The venture wants to train 100 community bakers a year who by 2021 will be baking over 500,000 loaves a year made – and it is aiming at a wider market than those who already eat healthily.

“It is essential that our grain, flour and bread gets into the public procurement supply chain,” added Ms Burke. “That’s what will make the big difference to public health – high quality nutritious bread available in prisons, care homes, hospitals, schools – places where citizens with the most need have the least choice.”

Veronica’s husband, Andrew Whitley, is also a founding director. One of the best known bakers in Britain, in 1976 he set up The Village Bakery in Melmerby, Cumbria, which from small beginnings became a market leader in organic artisan bread making. His 2006 book Bread Matters is widely regarded as the bread makers’ bible.
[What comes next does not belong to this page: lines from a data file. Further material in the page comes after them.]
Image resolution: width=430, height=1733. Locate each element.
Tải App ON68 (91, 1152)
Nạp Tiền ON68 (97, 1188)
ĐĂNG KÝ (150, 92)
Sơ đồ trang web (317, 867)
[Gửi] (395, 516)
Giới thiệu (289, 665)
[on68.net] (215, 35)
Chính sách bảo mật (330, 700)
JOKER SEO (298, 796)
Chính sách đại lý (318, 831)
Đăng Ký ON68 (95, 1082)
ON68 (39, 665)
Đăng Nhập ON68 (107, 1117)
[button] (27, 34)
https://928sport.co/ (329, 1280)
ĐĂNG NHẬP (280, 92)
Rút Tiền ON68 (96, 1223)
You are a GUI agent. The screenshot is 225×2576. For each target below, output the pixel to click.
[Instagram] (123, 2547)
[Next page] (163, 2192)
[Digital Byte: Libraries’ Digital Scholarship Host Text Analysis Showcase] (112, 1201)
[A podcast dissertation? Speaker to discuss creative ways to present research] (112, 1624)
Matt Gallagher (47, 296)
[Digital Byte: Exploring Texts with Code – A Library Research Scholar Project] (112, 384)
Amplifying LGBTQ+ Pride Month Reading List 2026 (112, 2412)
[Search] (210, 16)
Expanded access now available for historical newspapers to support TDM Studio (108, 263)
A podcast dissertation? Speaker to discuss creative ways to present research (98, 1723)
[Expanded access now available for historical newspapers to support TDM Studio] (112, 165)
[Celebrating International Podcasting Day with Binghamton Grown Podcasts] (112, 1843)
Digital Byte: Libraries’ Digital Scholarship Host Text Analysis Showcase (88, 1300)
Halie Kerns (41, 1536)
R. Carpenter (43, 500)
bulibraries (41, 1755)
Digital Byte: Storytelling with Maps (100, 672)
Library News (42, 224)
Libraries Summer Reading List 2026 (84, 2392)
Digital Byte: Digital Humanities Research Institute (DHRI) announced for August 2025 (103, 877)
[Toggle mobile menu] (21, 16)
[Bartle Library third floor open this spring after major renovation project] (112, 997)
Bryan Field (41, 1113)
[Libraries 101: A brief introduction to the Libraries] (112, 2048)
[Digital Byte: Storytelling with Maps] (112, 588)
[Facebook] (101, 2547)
So far 160 people have bought shares totalling more than £37,000 in Scotland the Bread. It is one of six ventures to be selected for the Just Growth funding programme to support community-based food and farming projects.

Eligible ventures that raise finance from community investment can have it matched with a grant (funded by Esmée Fairbairn Foundation) and a loan (arranged by Co‑operative & Community Finance).

The loan was released in December and is being used to finance initial staff costs, the setting up of an office and the purchase of equipment of an appropriate scale for community growing and baking.

Tim Coomer, business development manager at Co-operative & Community Finance, which manages the Co-operative Loan Fund, said: “This is an innovative and highly ambitious venture – a society that is aiming to benefit the community in a very fundamental way, through nutrition.”